La gioia di un combattente tenero: don Pietro nuovo sacerdote della Chiesa reatina

«Caro Pietro»: così il vescovo Domenico ha chiamato il sacerdote che ha ordinato nel pomeriggio di sabato 24 aprile. Il primo a Rieti del suo episcopato, ma anche il primo da molti anni a questa parte.

L’imposizione delle mani sul capo di Pietro Zych, monaco benedettino della Fraternità della Trasfigurazione del Terminillo, ha dunque un sapore particolare: quello dell’acqua che riprende a scorrere dopo un periodo di siccità. E forse è questo il segno da cogliere negli occhi umidi di commozione di padre Mariano Pappalardo, nel rompersi della sua voce nel presentare Pietro al vescovo, ai confratelli, all’assemblea. È la stessa gioia provata dalla famiglia del novello sacerdote, giunta dalla Polonia, e degli amici. È la felicità vissuta dallo stesso Pietro, steso sul nudo pavimento davanti all’altare.

A Pietro il vescovo ha rinnovato le consegne di poco più di un anno fa, in occasione dell’ordinazione diaconale: quelle di essere un uomo dell’ascolto. Ma da prete dovrà coniugare questo impegno con un «voto di vastità», rivolgendo la propria attenzione a tutti: «ai bambini, agli adolescenti, ai giovani, agli adulti, agli anziani; alle coppie e ai singles; ai lavoratori e ai disoccupati».

Un compito esigente, per far fronte al quale don Domenico ha aggiunto un’indicazione di stile: quella che papa Francesco chiama la «combattiva tenerezza». Un atteggiamento che salva dal divenire frustrati e dunque aggressivi, o all’opposto irrisolti e dunque incapace di incidere.

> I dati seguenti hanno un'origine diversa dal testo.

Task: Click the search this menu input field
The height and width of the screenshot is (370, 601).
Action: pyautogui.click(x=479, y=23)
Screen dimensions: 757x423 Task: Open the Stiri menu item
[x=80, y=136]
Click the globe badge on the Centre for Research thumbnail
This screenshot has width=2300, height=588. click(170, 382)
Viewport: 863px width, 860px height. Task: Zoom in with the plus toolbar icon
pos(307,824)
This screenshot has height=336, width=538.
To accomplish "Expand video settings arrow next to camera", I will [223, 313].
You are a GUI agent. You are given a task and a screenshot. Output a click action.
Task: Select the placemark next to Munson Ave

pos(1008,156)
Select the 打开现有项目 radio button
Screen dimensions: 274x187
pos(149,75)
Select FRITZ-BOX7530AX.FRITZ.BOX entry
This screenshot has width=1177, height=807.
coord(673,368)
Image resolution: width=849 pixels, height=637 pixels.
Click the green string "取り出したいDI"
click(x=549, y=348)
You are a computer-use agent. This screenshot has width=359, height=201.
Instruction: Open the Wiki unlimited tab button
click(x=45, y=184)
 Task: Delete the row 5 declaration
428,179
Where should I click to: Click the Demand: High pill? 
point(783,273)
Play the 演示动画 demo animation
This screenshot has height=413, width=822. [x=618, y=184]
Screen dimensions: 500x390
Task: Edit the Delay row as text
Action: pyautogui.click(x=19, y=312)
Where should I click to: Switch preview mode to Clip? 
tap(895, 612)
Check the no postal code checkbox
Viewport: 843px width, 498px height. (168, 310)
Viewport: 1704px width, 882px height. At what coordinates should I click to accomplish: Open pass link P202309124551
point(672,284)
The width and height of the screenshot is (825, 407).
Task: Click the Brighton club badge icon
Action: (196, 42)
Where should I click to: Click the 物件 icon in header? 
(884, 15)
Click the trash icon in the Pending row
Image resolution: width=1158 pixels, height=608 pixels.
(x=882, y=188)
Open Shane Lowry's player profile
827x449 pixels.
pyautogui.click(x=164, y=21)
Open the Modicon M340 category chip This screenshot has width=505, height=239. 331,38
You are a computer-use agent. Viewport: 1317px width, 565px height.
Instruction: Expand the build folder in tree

Il «combattente tenero» evocato dal vescovo è uno che non si tira indietro difronte «alla catastrofe educativa, alla crisi familiare, all’emergenza sanitaria», ma sa avvicinarsi ad ogni situazione con la forza dell’abito che indossa: il tuo ministero presbiterale come plastica e comprensibile incarnazione dell’essere «discepolo di un pastore santo che ha occhi grandi, il suo sguardo raggiunge tutti».